このバックラッシュにおいて大きな位置を占めてきたのが、日本における歴史修正主義運動とイスラエルによるパレスチナ支配の「テロとの戦い」へのすり替え言説である。日本の歴史修正主義運動に対して、その集中的な攻撃対象とされてきた朝日新聞がどこまで闘えてきたか/迎合してきたかについては、ここでは評価を控えておきたい。しかし、少なくともパレスチナ問題に関して、安倍政権が進めた親イスラエル政策の下でその根本的視座が大きく揺らいでしまっていることは、今回の記事を待たずとも、以下のような改憲論と親和性抜群のイスラエル軍IT部隊称揚記事を見ても明らかである。
・イスラエル、サイバー防衛の「最強国家」 日本に熱視線(朝日新聞、2018年1月22日)
・インテルが1.7兆円で買収した自動運転技術 イスラエルがITエリート大国になった理由(朝日新聞GLOBE+、2018年6月5日)
イスラエルのセキュリティビジネスや、その宣伝塔となっている「8200部隊」が、いかにパレスチナにおける人権侵害や国内外での不法な活動に関わっているかについては、少しでも調べれば簡単に情報を得られるが、これらの記事を書いた記者らは、占領する側の視点だけで事足れりとしてしまっており、しかもそのことに無自覚である。これでは、占領者の立場から日本のアジア侵略を称揚していたかつての朝日新聞の報道姿勢が一体どこまで、そして何のために反省されたのか、はなはだ覚束ない。

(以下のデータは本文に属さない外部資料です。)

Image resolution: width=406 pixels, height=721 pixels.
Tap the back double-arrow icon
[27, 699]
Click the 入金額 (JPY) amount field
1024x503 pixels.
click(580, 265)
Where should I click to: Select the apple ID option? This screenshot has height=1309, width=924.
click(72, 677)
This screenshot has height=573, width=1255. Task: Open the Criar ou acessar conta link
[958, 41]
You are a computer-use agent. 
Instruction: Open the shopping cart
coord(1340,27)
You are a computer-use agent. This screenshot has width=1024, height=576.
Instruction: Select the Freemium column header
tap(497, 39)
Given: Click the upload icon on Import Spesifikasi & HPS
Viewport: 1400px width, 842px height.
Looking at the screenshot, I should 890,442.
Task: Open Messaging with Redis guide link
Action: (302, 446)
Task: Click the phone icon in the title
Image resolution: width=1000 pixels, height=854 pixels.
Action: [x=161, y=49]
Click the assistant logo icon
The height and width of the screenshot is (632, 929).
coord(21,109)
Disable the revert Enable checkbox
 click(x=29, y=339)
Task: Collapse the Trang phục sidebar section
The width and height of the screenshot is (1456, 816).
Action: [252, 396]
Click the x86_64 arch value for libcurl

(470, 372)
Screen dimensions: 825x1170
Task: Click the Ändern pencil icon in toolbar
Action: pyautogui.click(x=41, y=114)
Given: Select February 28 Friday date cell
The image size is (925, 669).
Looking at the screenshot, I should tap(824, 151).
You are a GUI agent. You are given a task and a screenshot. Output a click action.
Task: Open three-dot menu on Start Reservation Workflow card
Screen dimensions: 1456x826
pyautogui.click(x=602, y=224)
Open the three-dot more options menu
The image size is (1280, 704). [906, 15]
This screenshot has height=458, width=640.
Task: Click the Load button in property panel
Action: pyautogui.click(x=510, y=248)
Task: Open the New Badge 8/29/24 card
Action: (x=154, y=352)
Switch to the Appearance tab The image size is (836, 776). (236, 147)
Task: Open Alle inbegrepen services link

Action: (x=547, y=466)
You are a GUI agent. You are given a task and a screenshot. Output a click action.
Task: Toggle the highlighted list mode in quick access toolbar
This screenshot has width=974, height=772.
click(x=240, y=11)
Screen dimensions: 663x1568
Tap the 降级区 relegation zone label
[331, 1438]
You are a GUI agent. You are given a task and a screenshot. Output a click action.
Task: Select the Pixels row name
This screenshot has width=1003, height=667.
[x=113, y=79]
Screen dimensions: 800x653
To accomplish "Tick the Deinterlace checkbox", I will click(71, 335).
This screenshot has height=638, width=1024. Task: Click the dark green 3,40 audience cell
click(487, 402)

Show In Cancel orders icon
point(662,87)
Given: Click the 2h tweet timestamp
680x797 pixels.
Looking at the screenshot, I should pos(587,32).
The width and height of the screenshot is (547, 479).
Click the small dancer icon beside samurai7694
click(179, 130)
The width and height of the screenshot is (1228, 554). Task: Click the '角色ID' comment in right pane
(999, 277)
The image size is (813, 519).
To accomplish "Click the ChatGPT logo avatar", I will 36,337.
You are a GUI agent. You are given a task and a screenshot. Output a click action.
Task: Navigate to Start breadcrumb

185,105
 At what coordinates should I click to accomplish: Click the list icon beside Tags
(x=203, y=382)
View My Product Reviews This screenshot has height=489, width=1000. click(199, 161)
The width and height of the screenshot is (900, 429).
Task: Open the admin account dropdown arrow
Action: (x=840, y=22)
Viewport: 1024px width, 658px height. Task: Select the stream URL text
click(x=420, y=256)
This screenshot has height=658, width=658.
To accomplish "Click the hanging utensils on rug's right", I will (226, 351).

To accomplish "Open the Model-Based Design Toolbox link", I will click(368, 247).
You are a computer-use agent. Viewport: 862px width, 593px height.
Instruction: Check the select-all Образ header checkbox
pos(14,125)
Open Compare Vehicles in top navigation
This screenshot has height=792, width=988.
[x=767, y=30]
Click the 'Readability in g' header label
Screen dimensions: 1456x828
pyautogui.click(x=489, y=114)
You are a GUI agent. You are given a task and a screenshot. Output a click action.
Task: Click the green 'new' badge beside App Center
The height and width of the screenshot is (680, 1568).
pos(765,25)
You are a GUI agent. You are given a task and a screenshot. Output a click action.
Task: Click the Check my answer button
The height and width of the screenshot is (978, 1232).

・イスラエル軍事エキスポISDEF Japan:広がる反対の声と隠される参加企業情報(BDS Japan、2018年8月24日)
もちろん、かつての日本の植民地支配と今に続くイスラエルの入植型植民地主義とでは、様々な歴史的条件の違いはある。しかしながら、武力による植民地支配/占領を持続するためには、内外におけるプロパガンダが極めて重要であり、その際にマスメディアが決定的な役割を果たしてきたという点においては普遍的な共通性がある。権力者ではなく弱者の視点に立つことこそ、朝日新聞がメディアとして生き残っていく道であるはずだ。(や)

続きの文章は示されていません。